Exact copy, pictures omitted: the line holding "You are a computer-use agent." and every line after it down to the end of the entries.

[Saved entries]
=======

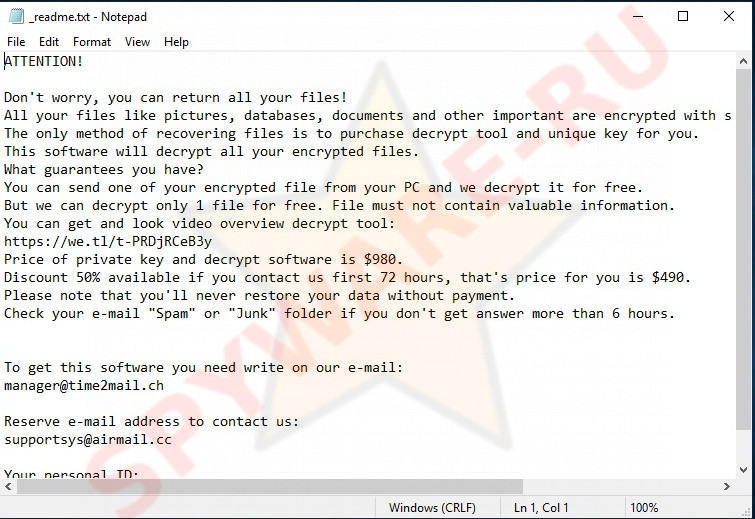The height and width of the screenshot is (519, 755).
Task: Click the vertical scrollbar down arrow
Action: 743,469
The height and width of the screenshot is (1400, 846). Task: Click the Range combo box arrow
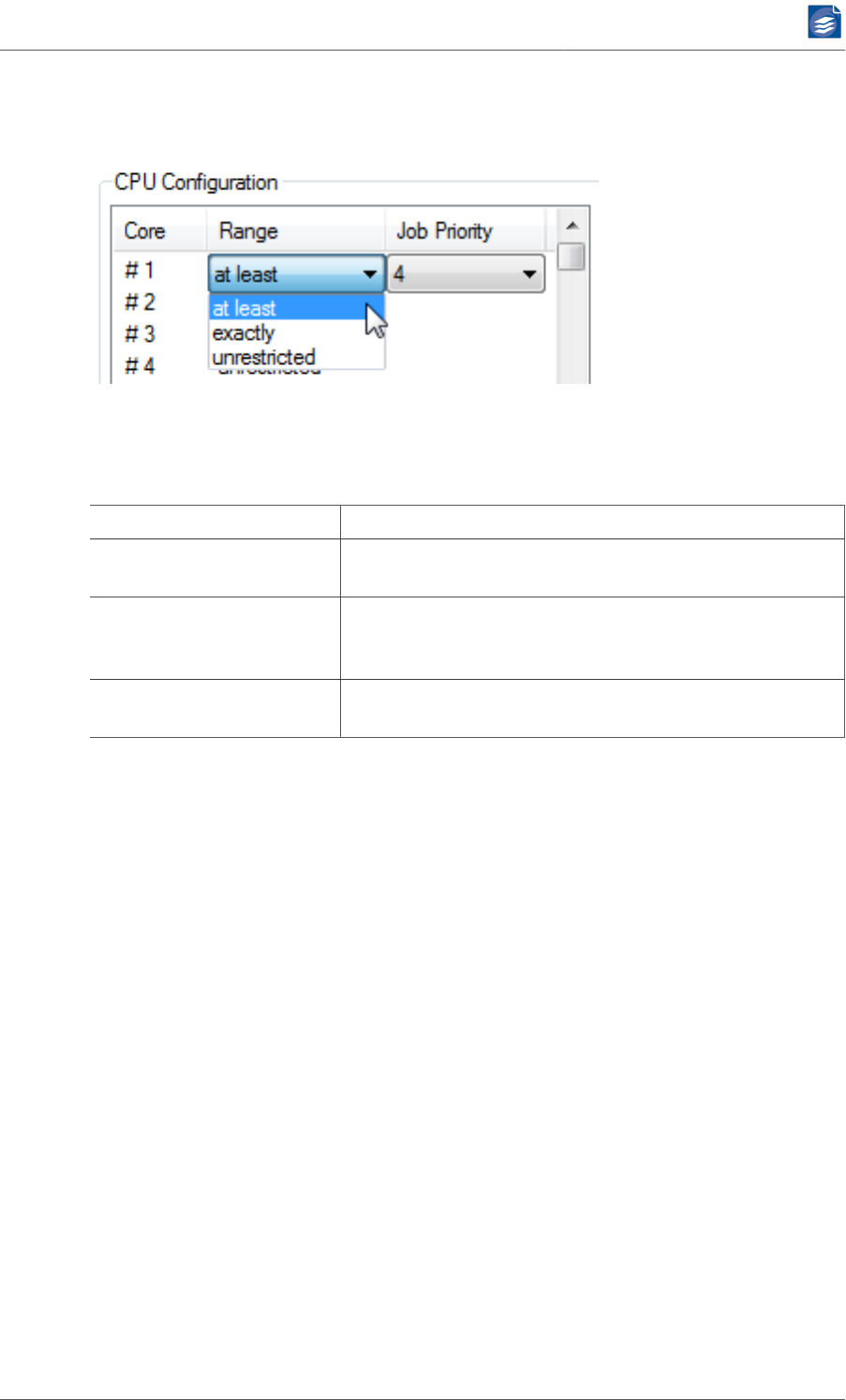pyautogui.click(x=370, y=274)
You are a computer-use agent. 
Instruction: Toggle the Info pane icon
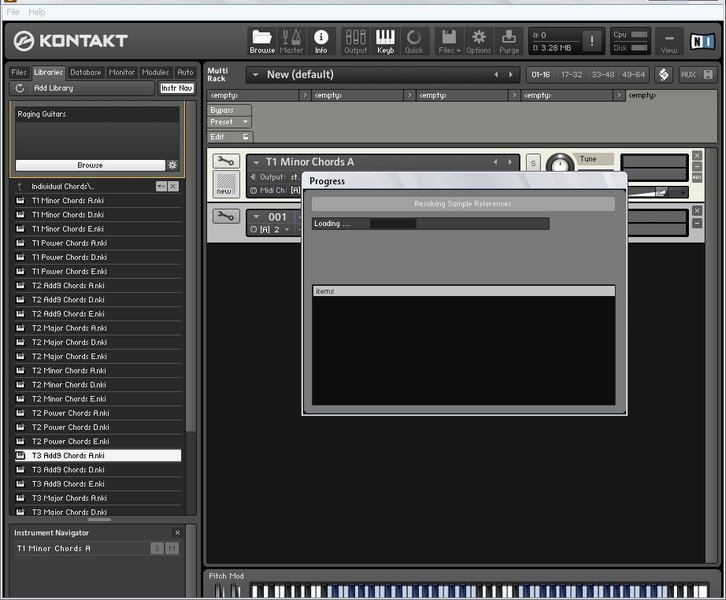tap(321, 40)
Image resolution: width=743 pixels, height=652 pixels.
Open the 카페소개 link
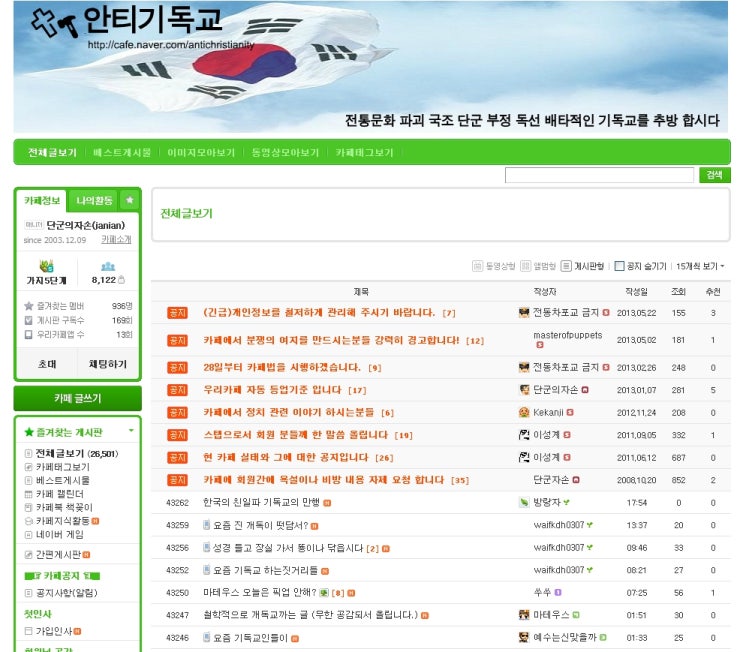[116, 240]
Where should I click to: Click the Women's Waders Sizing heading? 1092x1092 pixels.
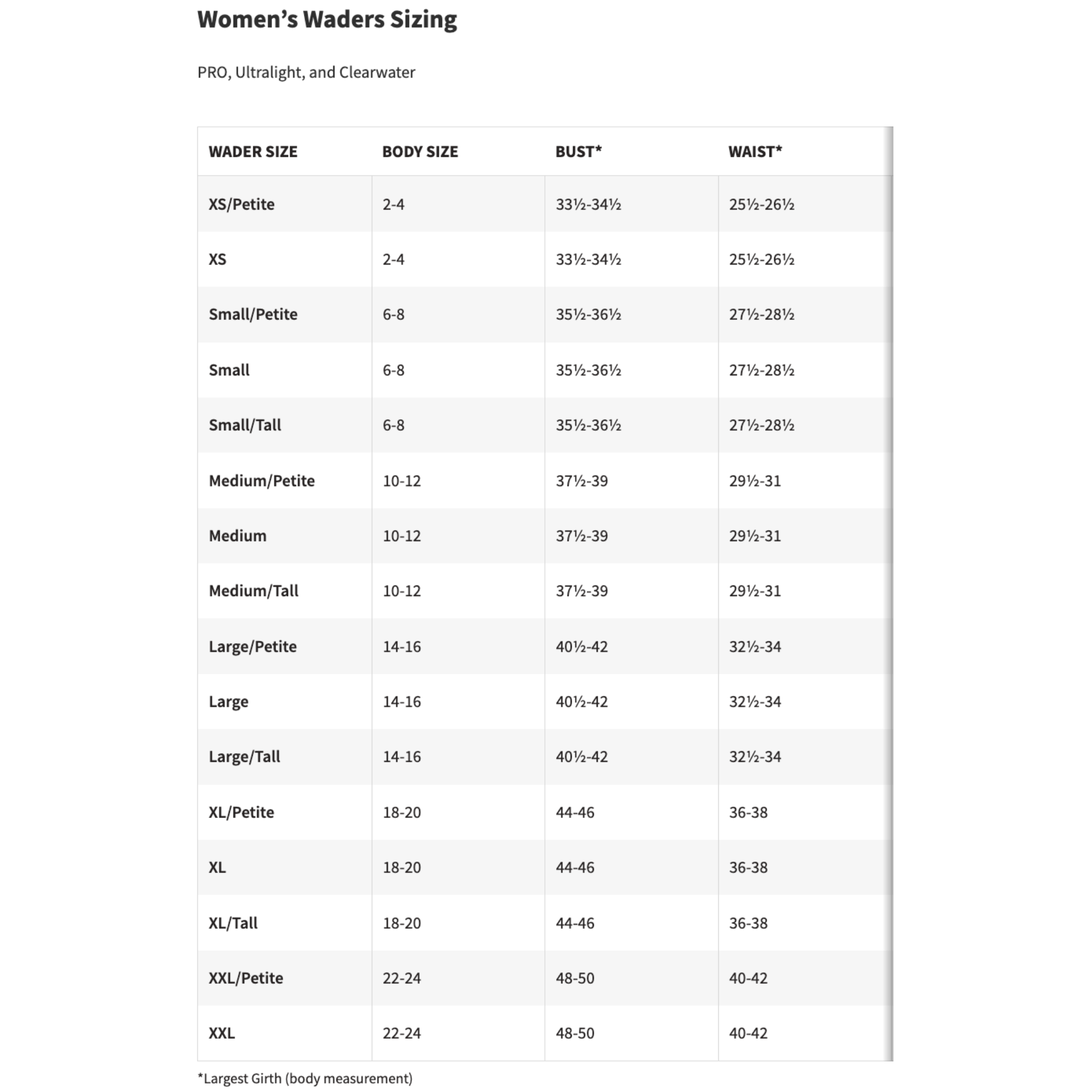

=======

Output of the exercise:
You are a computer-use agent. 
Instruction: Toggle the Info pane icon
tap(321, 40)
Image resolution: width=743 pixels, height=652 pixels.
Open the 카페소개 link
[116, 240]
Where should I click to: Click the Women's Waders Sizing heading? 1092x1092 pixels.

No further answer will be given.